Bernard · Apr 12, 2010

Hi all

I already searched on Google, but unfortunately I don't know what it's
exactly called what I'm looking for.

So what I'd like to do is to create a (text-)table and have a script to
find the best match. (Sorry... my english...)

So here's an example:

Table:
#field1 |field2 |field3 |Output
* |* |* |Line1
t* |* |* |Line2
t* |x* |* |Line3
* |x* |x* |Line4

Cases:

Field 1: abc
Field 2: abc
Field 3: abc
Should Match Line1

Field 1: test
Field 2: abc
Field 3: abc
Should match Line2

Field 1: test
Field 2: xyz
Field 3: abc
Should match Line3

Field 1: test
Field 2: xyz
Field 3: xyz
Should match Line4

and so on...

So I'm looking for a way to find the most exact match for given Input.
Is there a module that does this. If not how would you solve it? I know
I should include a some code of what I've already tried, but all the
ways I thought of, are just to complicated and I'm sure there must be an
easier way.

So what I thought of is:
- Build a Hash and then sort by length of key (field 1)... but that
wouldn't work for the 4th example.
- Build 3 Hashes with field 1-3 as keys and sort again by length and
give some kind of rating to the matches (so if field 1 matches with a
String with a lenght of 3 Characters it will get 3 Points)

Thank you very much in advance
Bernard

ccc31807 · Apr 12, 2010

So what I'd like to do is to create a (text-)table and have a script to
find the best match.

This is simply a logic problem.
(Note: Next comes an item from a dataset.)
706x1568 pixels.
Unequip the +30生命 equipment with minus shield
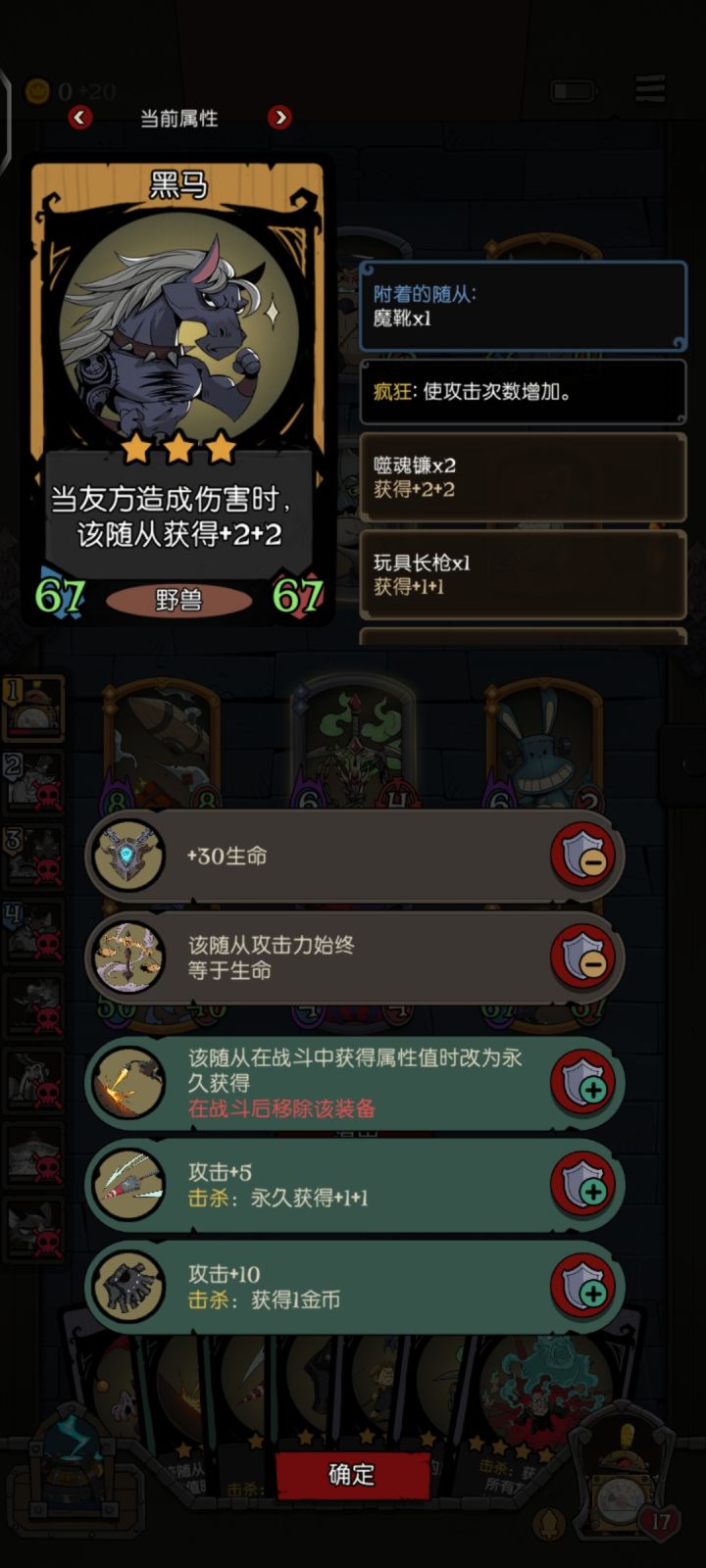tap(583, 857)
The easy part is building the data
structure. See script below. After you load your data into memory, you
can access it through the keys. The problem is even with small levels
of keys, the number of permutations becomes enormous. The logic you
use isn't tied to Perl, or any other language, but depends on your
data.

Here's how I would do it. It builds a three level data structure, and
then prints all the permutations. Your logic would replace the print
statement.

CC

--------script-----------
#! perl
use strict;
use warnings;
my %table;
while(<DATA>)
{
next if /^#/;
chomp;
my ($k1, $k2, $k3, $v) = split /\|/;
$table{$k1}{$k2}{$k3} = $v;
}

foreach my $k1 (keys %table)
{ foreach my $k2 (keys %{$table{$k1}})
{ foreach my $k3 (keys %{$table{$k1}{$k2}})
{ print "$k1 -- $k2 -- $k3 == $table{$k1}{$k2}{$k3}\n";
}
}
}
exit(0);

__DATA__
#field1 |field2 |field3 |Output
* |* |* |Line1
t* |* |* |Line2
t* |x* |* |Line3
* |x* |x* |Line4

-----------output-------------
D:\PerlLearn\learning>perl table.plx
t* -- * -- * == Line2
t* -- x* -- * == Line3
* -- * -- * == Line1
* -- x* -- x* == Line4

Steve C · Apr 12, 2010

Bernard said:
Hi all

I already searched on Google, but unfortunately I don't know what it's
exactly called what I'm looking for.

So what I'd like to do is to create a (text-)table and have a script to
find the best match. (Sorry... my english...)

So here's an example:

Table:
#field1 |field2 |field3 |Output
* |* |* |Line1
t* |* |* |Line2
t* |x* |* |Line3
* |x* |x* |Line4

Cases:

Field 1: abc
Field 2: abc
Field 3: abc
Should Match Line1

Field 1: test
Field 2: abc
Field 3: abc
Should match Line2

Field 1: test
Field 2: xyz
Field 3: abc
Should match Line3

Field 1: test
Field 2: xyz
Field 3: xyz
Should match Line4

and so on...

So I'm looking for a way to find the most exact match for given Input.
Is there a module that does this. If not how would you solve it? I know
I should include a some code of what I've already tried, but all the
ways I thought of, are just to complicated and I'm sure there must be an
easier way.

So what I thought of is:
- Build a Hash and then sort by length of key (field 1)... but that
wouldn't work for the 4th example.
- Build 3 Hashes with field 1-3 as keys and sort again by length and
give some kind of rating to the matches (so if field 1 matches with a
String with a lenght of 3 Characters it will get 3 Points)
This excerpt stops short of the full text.